> _Work instructions_
Using the records below, write out again exactly the lines that begin at the line containing "雑貨 (532, 488)" and end at the line containing "日用品 (512, 496)", and no other lines.

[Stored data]
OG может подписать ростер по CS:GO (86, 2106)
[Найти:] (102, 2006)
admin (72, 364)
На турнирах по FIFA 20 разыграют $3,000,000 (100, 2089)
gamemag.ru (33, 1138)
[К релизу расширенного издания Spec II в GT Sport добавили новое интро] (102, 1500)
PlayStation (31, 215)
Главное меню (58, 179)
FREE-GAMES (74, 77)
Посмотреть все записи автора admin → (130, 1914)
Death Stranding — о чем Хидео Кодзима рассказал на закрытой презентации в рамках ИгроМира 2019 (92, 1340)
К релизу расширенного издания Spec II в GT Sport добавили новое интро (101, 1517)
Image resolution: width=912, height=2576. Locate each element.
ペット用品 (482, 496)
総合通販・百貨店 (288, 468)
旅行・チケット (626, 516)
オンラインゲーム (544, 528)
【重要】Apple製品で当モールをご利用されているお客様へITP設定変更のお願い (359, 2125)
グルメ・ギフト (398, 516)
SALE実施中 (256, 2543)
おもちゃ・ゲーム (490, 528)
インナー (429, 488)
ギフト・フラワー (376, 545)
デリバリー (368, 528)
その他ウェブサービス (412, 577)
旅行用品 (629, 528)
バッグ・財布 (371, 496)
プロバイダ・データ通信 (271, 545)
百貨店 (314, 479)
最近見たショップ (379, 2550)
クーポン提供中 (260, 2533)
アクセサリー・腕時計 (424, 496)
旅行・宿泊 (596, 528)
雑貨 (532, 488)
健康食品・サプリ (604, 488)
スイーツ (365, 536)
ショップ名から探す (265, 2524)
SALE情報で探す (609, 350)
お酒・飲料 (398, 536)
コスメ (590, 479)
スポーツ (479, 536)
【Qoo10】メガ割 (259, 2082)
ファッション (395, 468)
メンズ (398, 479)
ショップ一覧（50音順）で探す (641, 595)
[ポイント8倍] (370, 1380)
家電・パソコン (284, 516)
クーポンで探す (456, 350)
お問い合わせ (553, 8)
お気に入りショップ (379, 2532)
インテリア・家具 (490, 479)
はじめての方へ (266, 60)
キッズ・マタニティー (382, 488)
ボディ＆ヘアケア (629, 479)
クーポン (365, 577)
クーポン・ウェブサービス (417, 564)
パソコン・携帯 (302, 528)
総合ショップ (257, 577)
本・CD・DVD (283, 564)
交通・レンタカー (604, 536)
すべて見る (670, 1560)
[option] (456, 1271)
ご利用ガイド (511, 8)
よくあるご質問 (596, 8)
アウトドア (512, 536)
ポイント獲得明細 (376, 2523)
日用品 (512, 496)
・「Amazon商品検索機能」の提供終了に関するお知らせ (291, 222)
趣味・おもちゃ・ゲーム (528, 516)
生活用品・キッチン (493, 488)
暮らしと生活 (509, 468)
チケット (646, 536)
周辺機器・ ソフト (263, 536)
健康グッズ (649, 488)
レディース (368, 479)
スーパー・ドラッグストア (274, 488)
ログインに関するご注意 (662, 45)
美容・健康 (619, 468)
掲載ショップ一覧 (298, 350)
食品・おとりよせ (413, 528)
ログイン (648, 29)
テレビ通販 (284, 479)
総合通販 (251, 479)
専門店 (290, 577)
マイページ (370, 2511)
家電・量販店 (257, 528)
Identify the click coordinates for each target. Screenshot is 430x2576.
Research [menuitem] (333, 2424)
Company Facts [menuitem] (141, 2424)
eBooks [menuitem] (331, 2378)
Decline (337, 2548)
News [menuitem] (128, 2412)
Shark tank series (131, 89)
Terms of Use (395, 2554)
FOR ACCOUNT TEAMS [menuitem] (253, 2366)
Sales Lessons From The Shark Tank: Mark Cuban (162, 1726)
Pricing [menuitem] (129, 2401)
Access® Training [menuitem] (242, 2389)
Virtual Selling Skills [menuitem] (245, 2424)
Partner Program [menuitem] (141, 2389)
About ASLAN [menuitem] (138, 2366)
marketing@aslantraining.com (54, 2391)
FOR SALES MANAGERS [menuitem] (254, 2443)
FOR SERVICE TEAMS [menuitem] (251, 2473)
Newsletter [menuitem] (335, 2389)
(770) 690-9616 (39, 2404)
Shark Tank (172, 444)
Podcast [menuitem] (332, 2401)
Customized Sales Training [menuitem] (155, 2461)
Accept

> _Answer to this problem_
雑貨 (532, 488)
健康食品・サプリ (604, 488)
スイーツ (365, 536)
ショップ名から探す (265, 2524)
SALE情報で探す (609, 350)
お酒・飲料 (398, 536)
コスメ (590, 479)
スポーツ (479, 536)
【Qoo10】メガ割 (259, 2082)
ファッション (395, 468)
メンズ (398, 479)
ショップ一覧（50音順）で探す (641, 595)
[ポイント8倍] (370, 1380)
家電・パソコン (284, 516)
クーポンで探す (456, 350)
お問い合わせ (553, 8)
お気に入りショップ (379, 2532)
インテリア・家具 (490, 479)
はじめての方へ (266, 60)
キッズ・マタニティー (382, 488)
ボディ＆ヘアケア (629, 479)
クーポン (365, 577)
クーポン・ウェブサービス (417, 564)
パソコン・携帯 (302, 528)
総合ショップ (257, 577)
本・CD・DVD (283, 564)
交通・レンタカー (604, 536)
すべて見る (670, 1560)
[option] (456, 1271)
ご利用ガイド (511, 8)
よくあるご質問 (596, 8)
アウトドア (512, 536)
ポイント獲得明細 (376, 2523)
日用品 (512, 496)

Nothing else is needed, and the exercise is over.